I would say this is a fair assessment in the sense that Meyer probably has more years behind him than ahead of him, which is less likely to be the case for Swinney.
Now whether the Clemson coach, who at 48 is five years younger than Meyer, was implying (or outright said) age was going to catch up with the Ohio State coach sooner is unclear.
The followup question introduced age into the equation, and Carman acknowledged that was “an underlying factor.”
I think it’s fair to assume based on all the things he talked about in regards to making his choice, it was pretty low on the list.
The idea Clemson is a program on the rise is accurate. The Tigers are the defending national champions, after all, and they haven’t been recruiting at an elite level as long as Ohio State or Alabama.
Ohio State reached the top of the mountain before Clemson, which ironically can work against the Buckeyes in this case, at least when it comes to perception.
Meyer is one who talks about the importance of momentum with programs all the time, and no one has more than the Tigers — even Alabama…
Of course, Ohio State still signed a higher-rated recruiting class than Clemson or Alabama.
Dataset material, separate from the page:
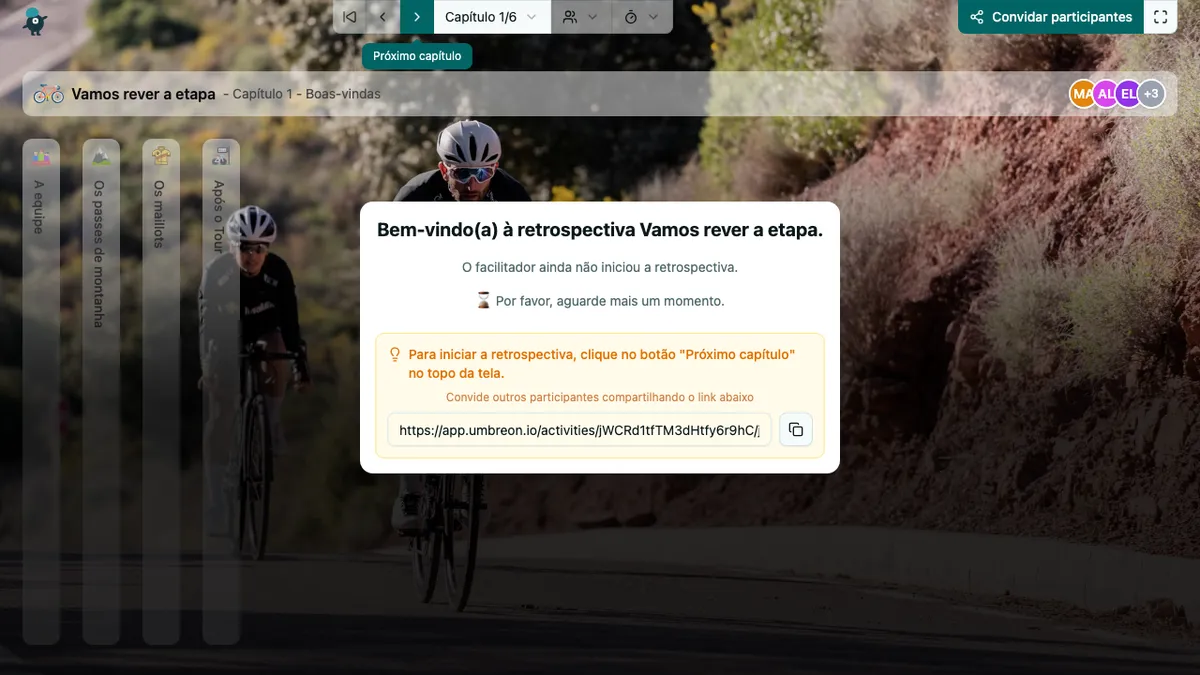Go to previous chapter arrow
The width and height of the screenshot is (1200, 675).
(383, 17)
The Buckeyes are not exactly in a crisis under Meyer even if there are some persistent questions tied to someof their losses over last three seasons.
Wayne’s Blue Smith was among the 21 players to sign with Ohio State yesterday...
Meanwihle, Fickell’s first full-year class at Cincinnati is ranked No. 46 as of today.
That’s quite an accomplishment, especially since the first season didn’t go so well on the field.
Xenia’s Meechi Harris was a signing-day pickup for Fickell after the talented receiver and return man dropped Kentucky a day earlier...
Finally how about Miami? Coach Chuck Martin’s class is ranked only ninth in the MAC at this point, but that probably owes at least something to having only 12 players at this point.
He implied Belmont defensive back Jadon Rucker-Furlow has the potential to greatly outplay his recruiting ranking thanks to his frame and relative inexperience.